SCHRIFTLICHE AUFGABE 1. Gib aus dem Lesetext unten den Abschnitt von „Da sage einer, hierzulande“ bis einschließlich „Front der Rüstungsexportekritiker...“ wortgetreu wieder.

LESETEXT.
Da sage einer, hierzulande gebe es keine Helden mehr. Erst letzten Montag huldigte 'Spiegel‘- Reporter Jürgen Leinemann Oskar Lafontaine, dem „...Mann, der für seine politische Überzeugung Blut vergossen hat...“ Es hat Adelheid Streidel also nicht auf den Kanzlerkandidaten eingestochen, weil sie psychisch krank war. Sie war politisch motiviert. Das scharfe Messer galt nicht Lafontaine, dem Prominenten. Es galt Lafontaine, dem Partisanen im Kampf für die Ökosteuer, dem Rebellen gegen Widersacher der Ergänzungsabgabe, dem Aufständischen an der Front der Rüstungsexportekritiker...

Ein Gespräch des SPD-Kanzlerkandidaten, geführt an einem Abend, in einem Zugabteil mit mehreren Journalisten. Da kann schon mal sowas bei rauskommen: Wenn Lafontaine morgens im Spiegel die Narbe am Hals sehe, singe er „Adelheid, Adelheid“. So berichtet es uns der 'Spiegel‘. Aus der 'Frankfurter Rundschau‘ erfahren wir etwas ganz anderes: Adelheid, Adelheid, seufzt da der Kandidat. Ein Kollege vom Rundfunk, auch er war im Wahlkampfsonderszug dabei, als Lafontaine erzählte, hat von gar nichts gehört: Nichts vom Singen und nichts vom Seufzen.

SCHRIFTLICHE AUFGABE 2. Dupliziere sämtliche Zeilen, die unterhalb des Lesetexts folgen, unverändert. Lass die Bilder in deiner Antwort weg.

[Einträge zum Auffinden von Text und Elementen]
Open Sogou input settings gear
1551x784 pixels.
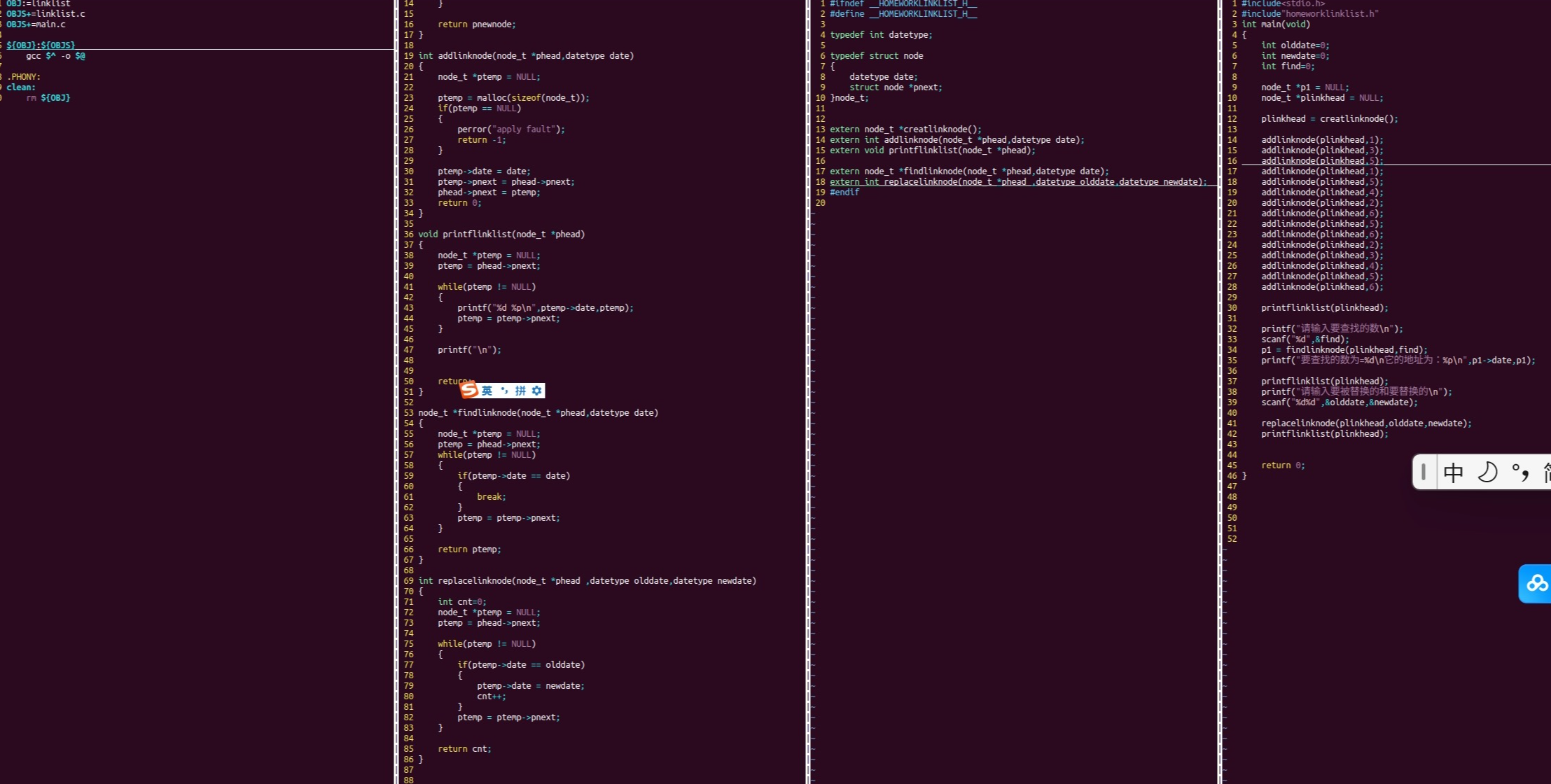pyautogui.click(x=536, y=391)
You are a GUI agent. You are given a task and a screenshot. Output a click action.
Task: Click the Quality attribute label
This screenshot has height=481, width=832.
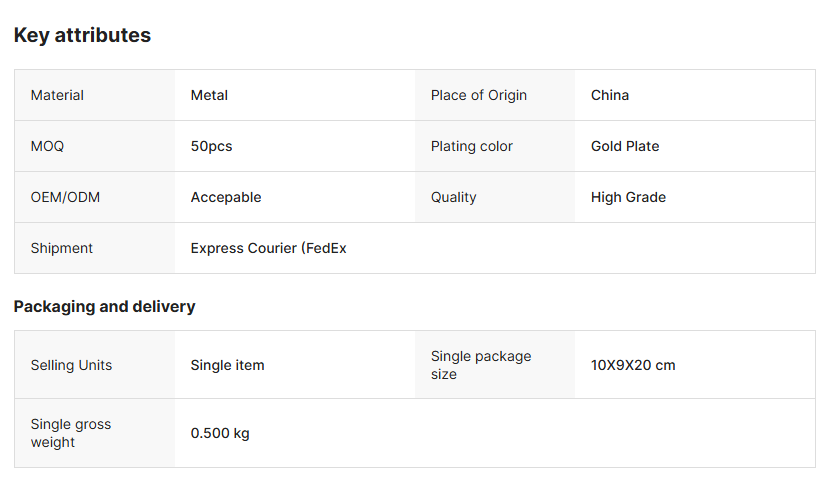(x=453, y=197)
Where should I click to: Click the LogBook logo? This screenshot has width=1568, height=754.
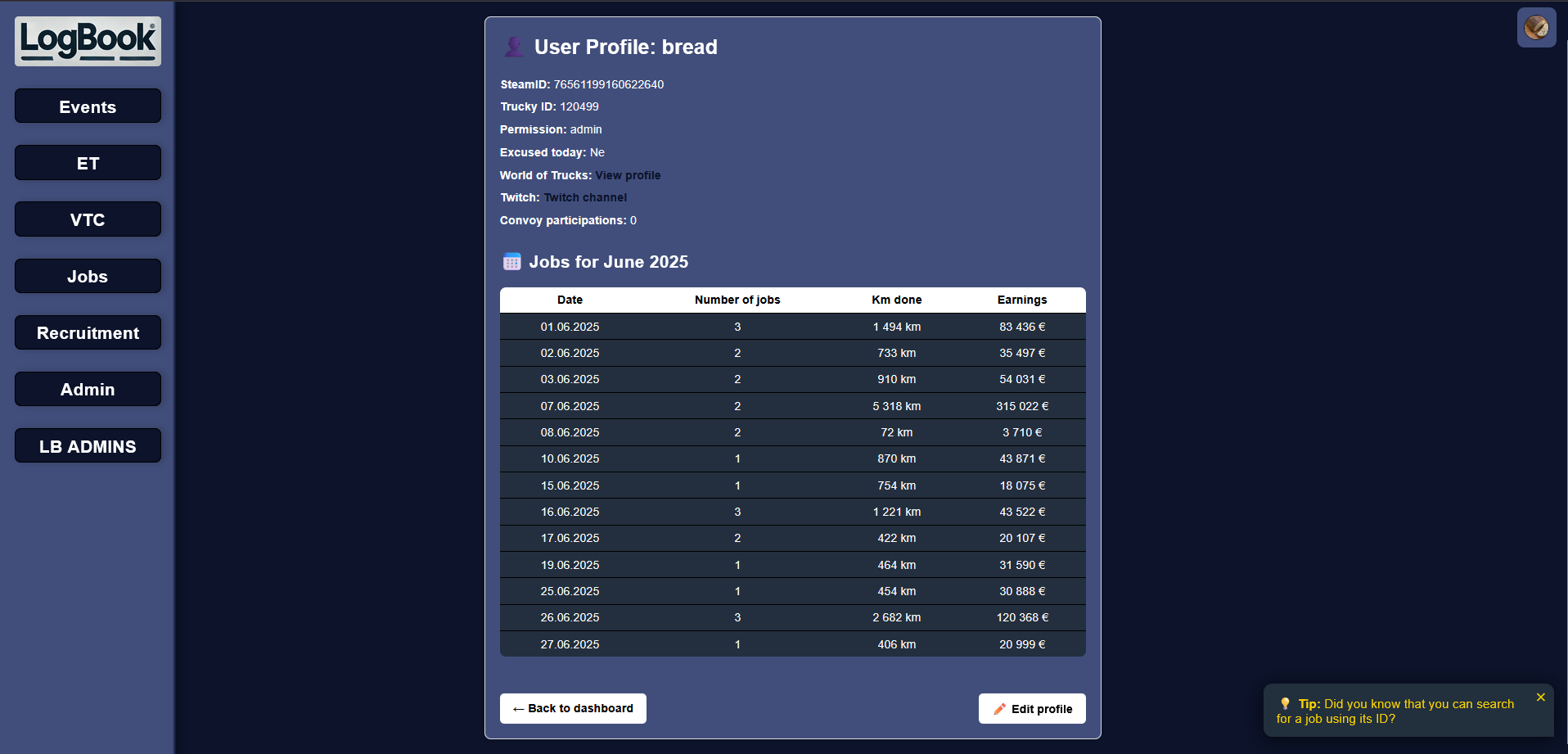[x=88, y=41]
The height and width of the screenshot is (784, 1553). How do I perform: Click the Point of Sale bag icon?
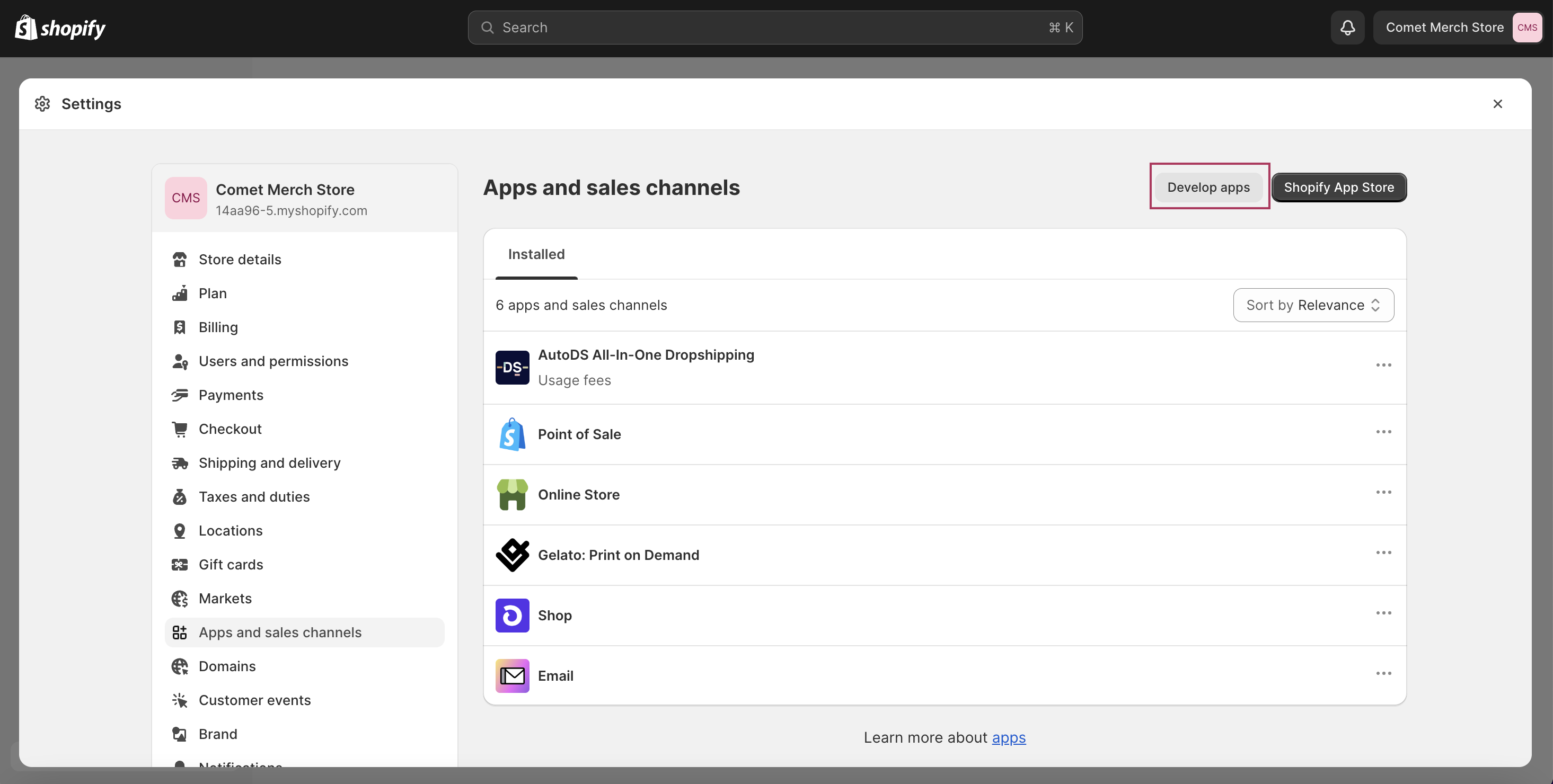(x=512, y=434)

RICHTIGE ANTWORT 1.
Da sage einer, hierzulande gebe es keine Helden mehr. Erst letzten Montag huldigte 'Spiegel‘- Reporter Jürgen Leinemann Oskar Lafontaine, dem „...Mann, der für seine politische Überzeugung Blut vergossen hat...“ Es hat Adelheid Streidel also nicht auf den Kanzlerkandidaten eingestochen, weil sie psychisch krank war. Sie war politisch motiviert. Das scharfe Messer galt nicht Lafontaine, dem Prominenten. Es galt Lafontaine, dem Partisanen im Kampf für die Ökosteuer, dem Rebellen gegen Widersacher der Ergänzungsabgabe, dem Aufständischen an der Front der Rüstungsexportekritiker...

RICHTIGE ANTWORT 2.
Open Sogou input settings gear
1551x784 pixels.
pyautogui.click(x=536, y=391)
You are a GUI agent. You are given a task and a screenshot. Output a click action.
Task: Click the Quality attribute label
This screenshot has height=481, width=832.
(x=453, y=197)
Where should I click to: Click the LogBook logo? This screenshot has width=1568, height=754.
[x=88, y=41]
The height and width of the screenshot is (784, 1553). How do I perform: Click the Point of Sale bag icon?
(x=512, y=434)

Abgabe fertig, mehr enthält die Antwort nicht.